Only the lines from the one with "Given: Click the" through the last line of the data below are to be duplicated, exactly and without pictures.

** Information provided **
<<<<
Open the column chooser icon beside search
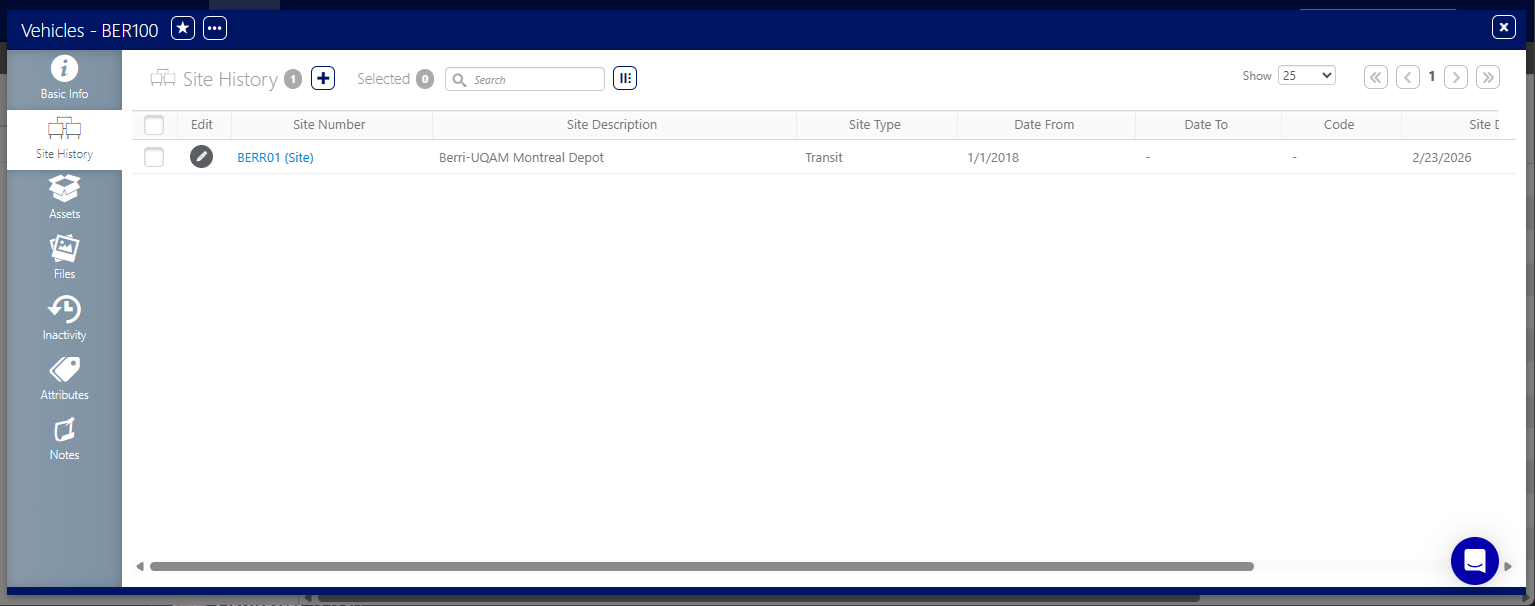This screenshot has width=1535, height=606. 625,78
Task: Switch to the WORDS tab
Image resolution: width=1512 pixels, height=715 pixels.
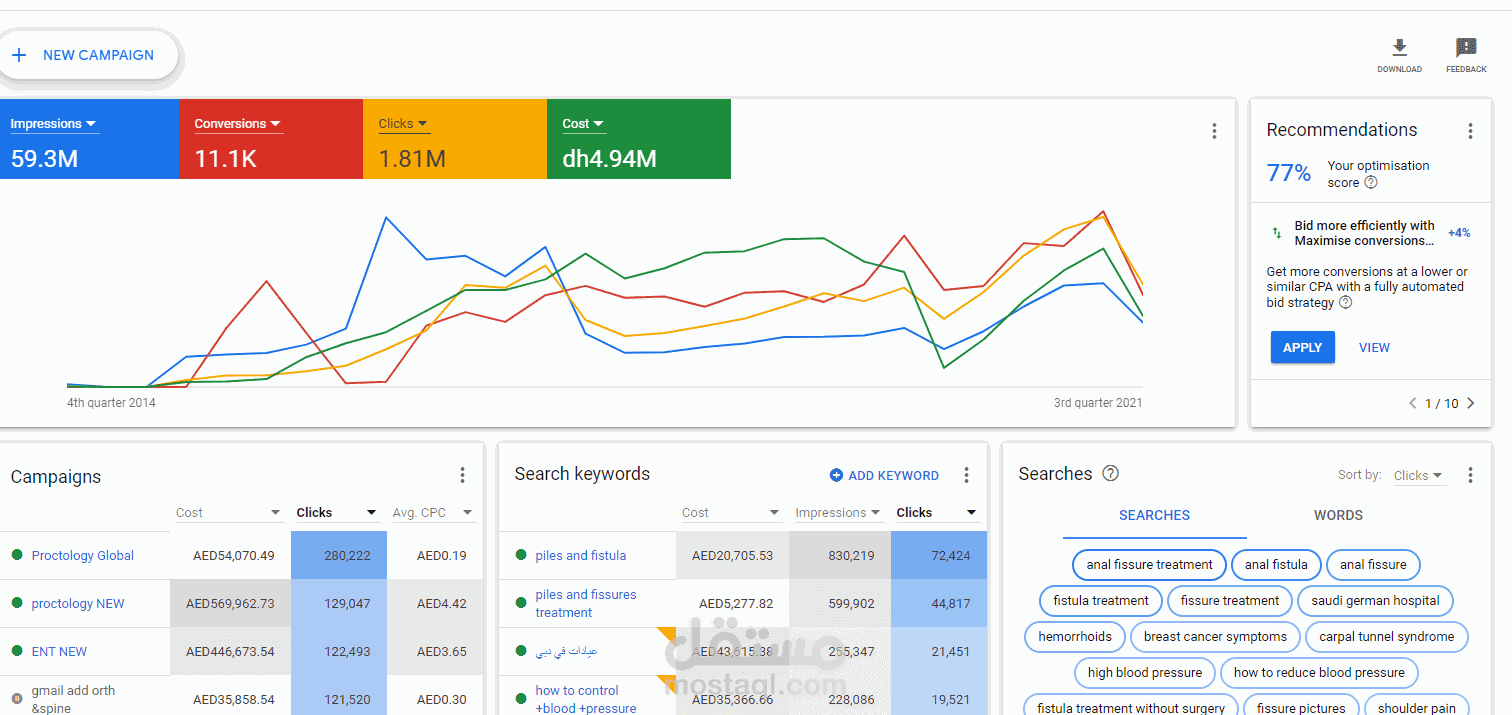Action: pyautogui.click(x=1338, y=515)
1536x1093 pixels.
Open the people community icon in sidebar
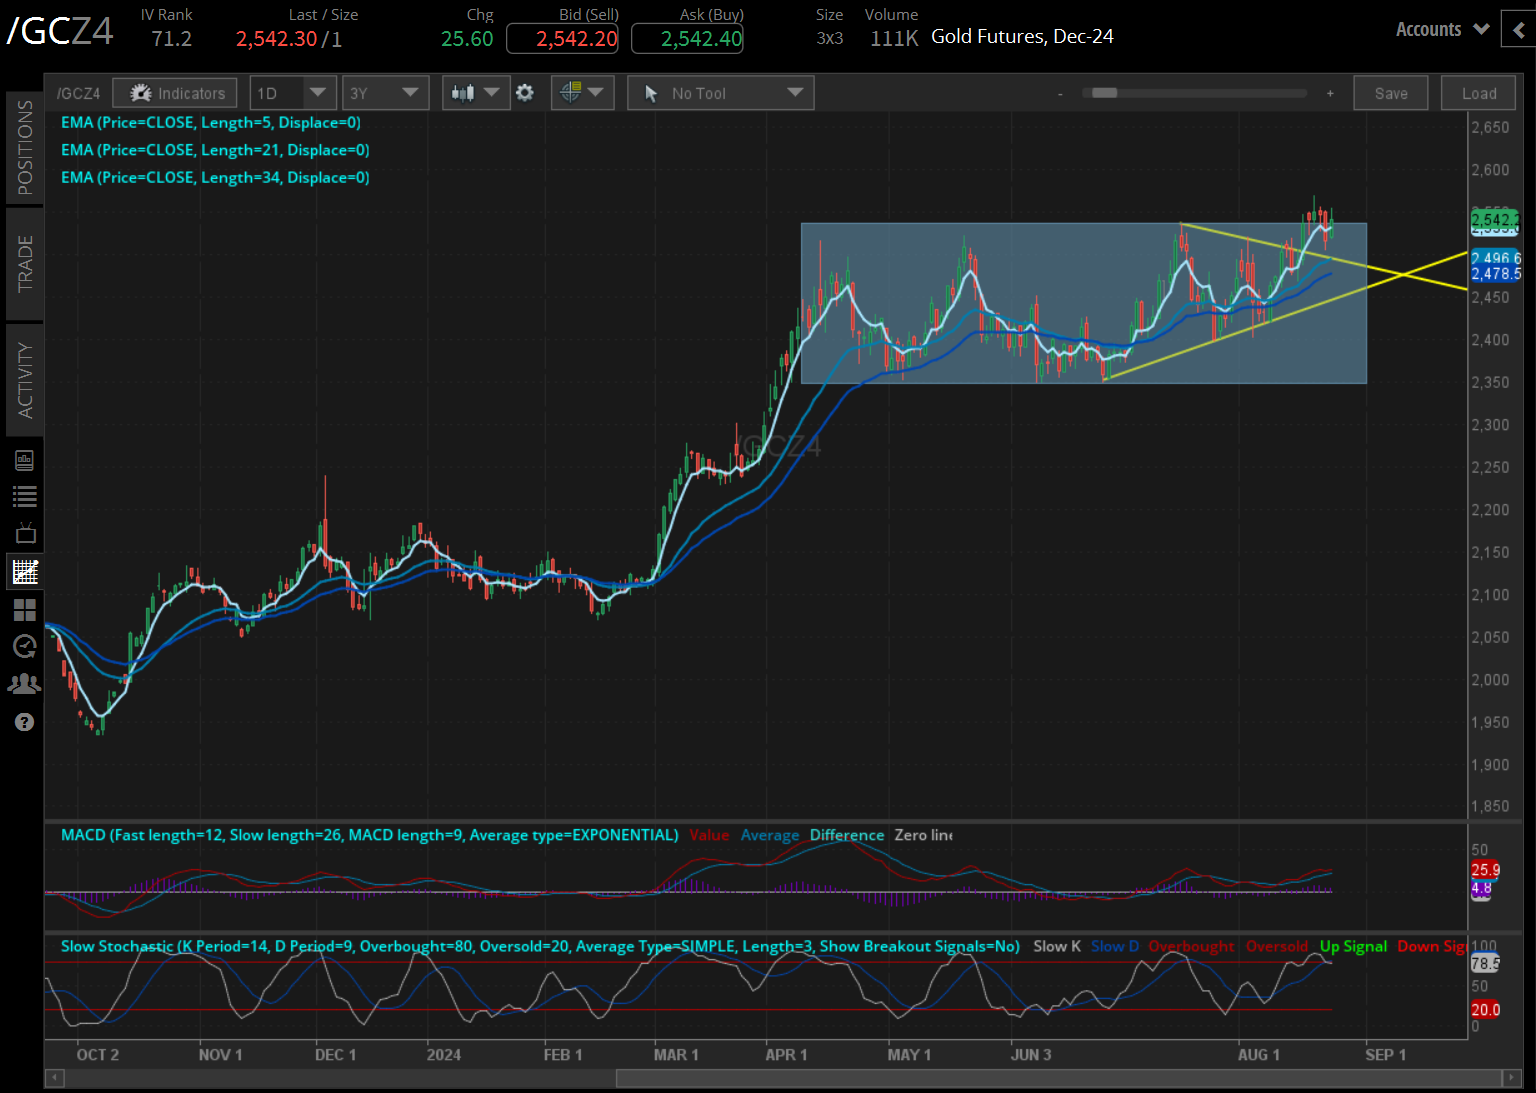[25, 684]
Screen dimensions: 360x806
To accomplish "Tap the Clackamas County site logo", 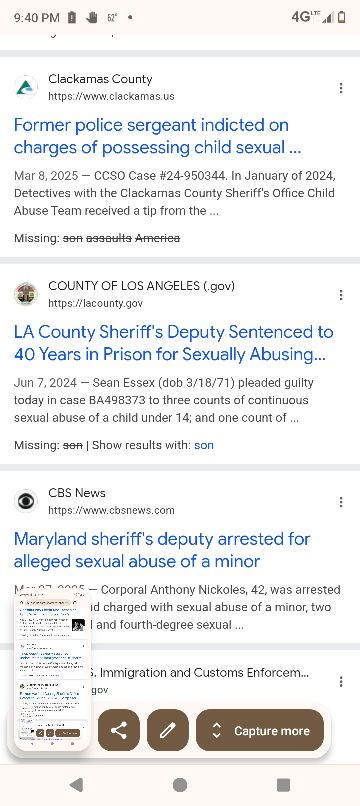I will coord(26,87).
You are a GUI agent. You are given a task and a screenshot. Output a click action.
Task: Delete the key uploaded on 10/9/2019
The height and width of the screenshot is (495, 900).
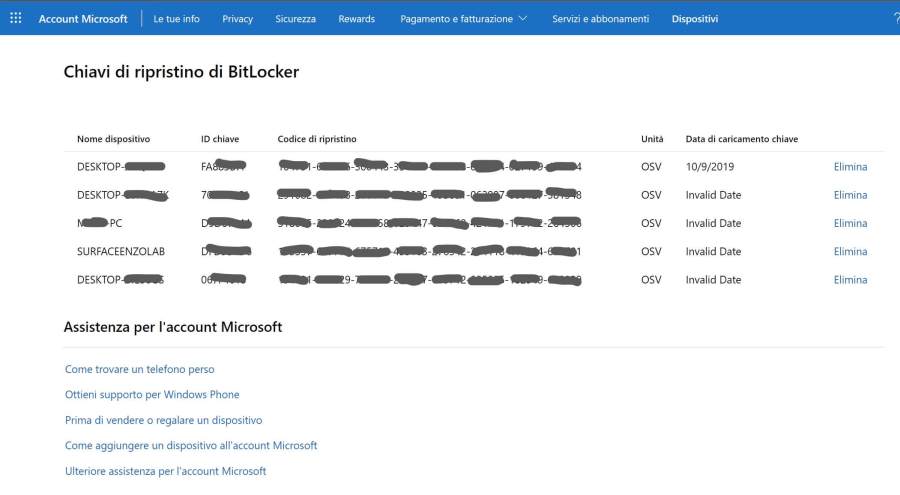pos(850,167)
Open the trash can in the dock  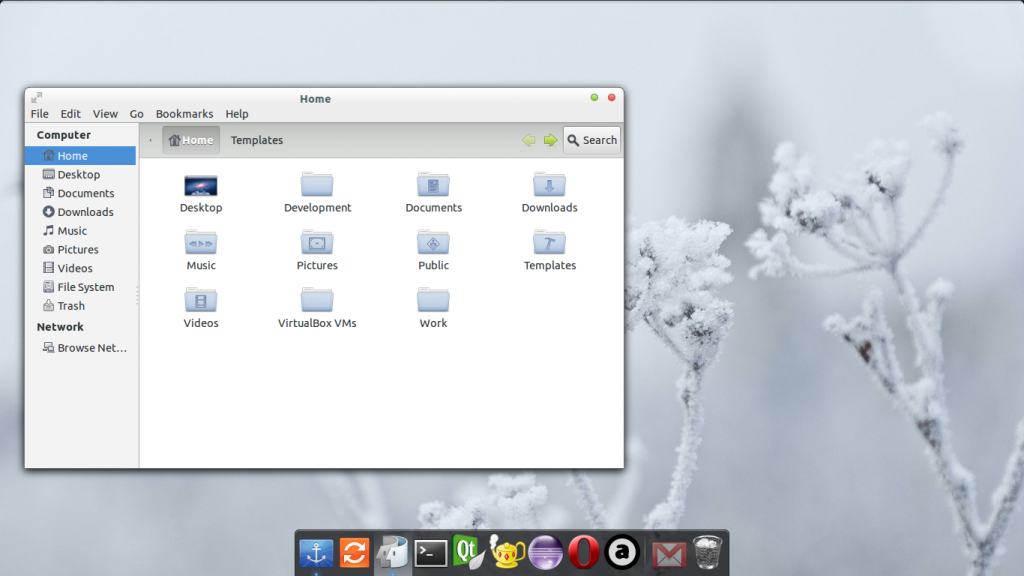point(708,552)
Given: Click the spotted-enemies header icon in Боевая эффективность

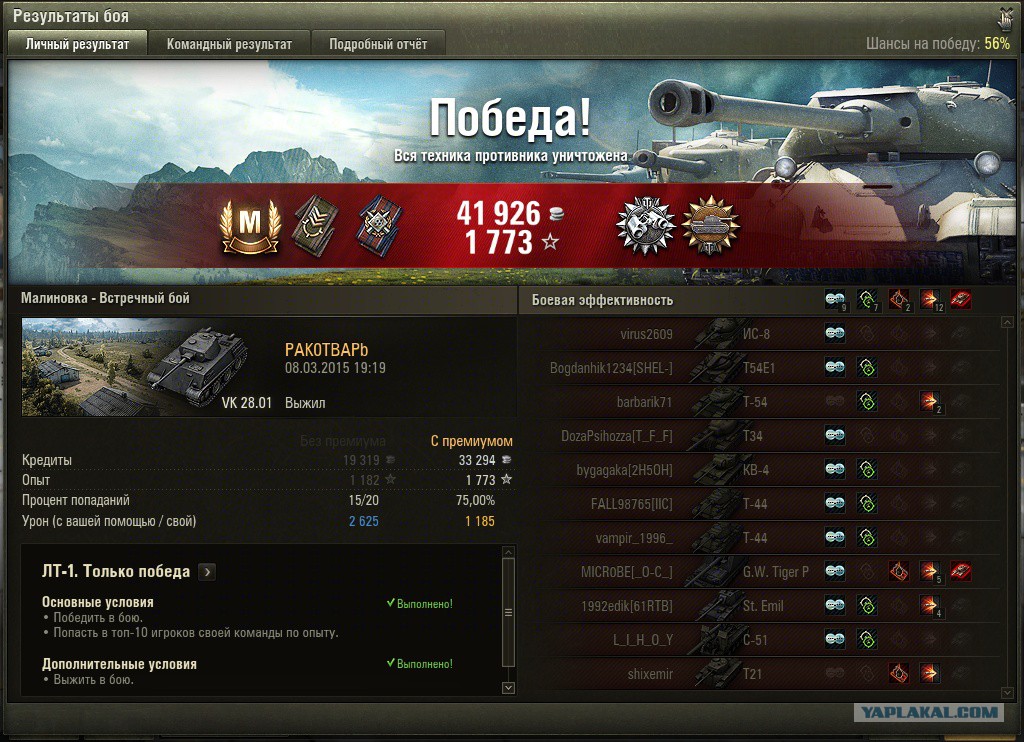Looking at the screenshot, I should coord(835,300).
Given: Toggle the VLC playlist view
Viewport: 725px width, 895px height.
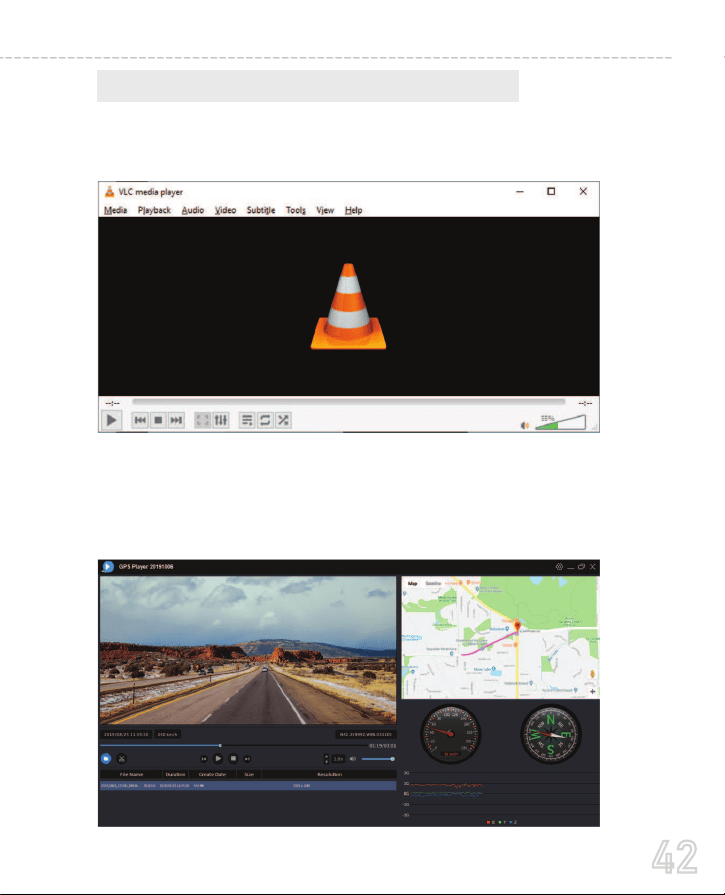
>>>>
** Your response **
Given: Click the spotted-enemies header icon in Боевая эффективность

Looking at the screenshot, I should coord(835,300).
Given: Toggle the VLC playlist view
Viewport: 725px width, 895px height.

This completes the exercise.